Ia pun membantah narasi yang menyebut dirinya dan rombongan meninggalkan forum karena tidak siap menghadapi kritik mahasiswa. Sudaryono menegaskan justru dirinya berupaya melanjutkan dialog meski situasi sudah memanas.
“Kalau ada yang mengatakan Sudaryono dan Nusron kabur, itu tidak tepat. Justru kami yang datang untuk berdiskusi. Bahkan saat mobil kami dicegat dan kami dicari-cari, kami keluar lagi dan duduk bersila di aspal untuk melanjutkan dialog,” tegasnya.
Dalam forum tersebut, sejumlah mahasiswa diketahui menyoroti persoalan agraria, termasuk dugaan konflik lahan dan penggusuran di sejumlah daerah. Menanggapi hal itu, Sudaryono menyatakan kesiapannya untuk menindaklanjuti setiap laporan yang disampaikan mahasiswa dengan melakukan pengecekan langsung ke lapangan.
“Kalau memang ada penggusuran atau persoalan agraria tertentu, ayo kita cek bersama. Saya bahkan siap menggunakan dana pribadi untuk mendatangi lokasi dan melihat langsung persoalannya,” kata Sudaryono.
Ia menambahkan bahwa pemerintah tidak menutup diri terhadap kritik, termasuk yang datang dari kalangan mahasiswa. Karena itu, ia berharap perbedaan pandangan dapat disampaikan melalui dialog yang konstruktif tanpa diwarnai tindakan yang mengganggu jalannya forum.
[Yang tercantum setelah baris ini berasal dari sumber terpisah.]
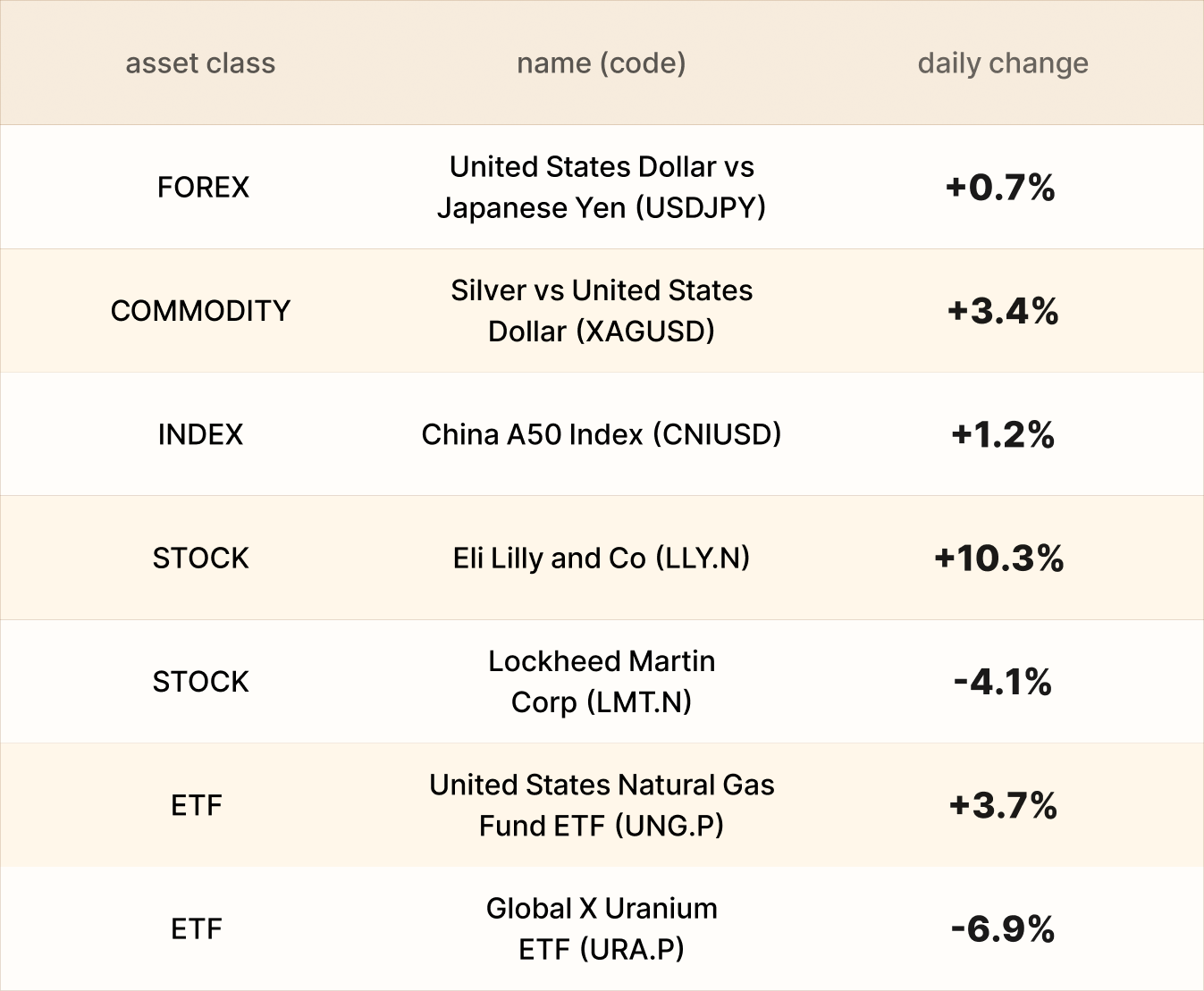
Task: Open United States Natural Gas Fund ETF (UNG.P)
Action: pos(602,805)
Kericuhan yang terjadi dalam diskusi tersebut menjadi perhatian publik karena melibatkan sejumlah pejabat pemerintah yang hadir sebagai narasumber. Meski demikian, Sudaryono menegaskan komitmennya untuk tetap membuka ruang komunikasi dengan mahasiswa sebagai bagian dari proses demokrasi.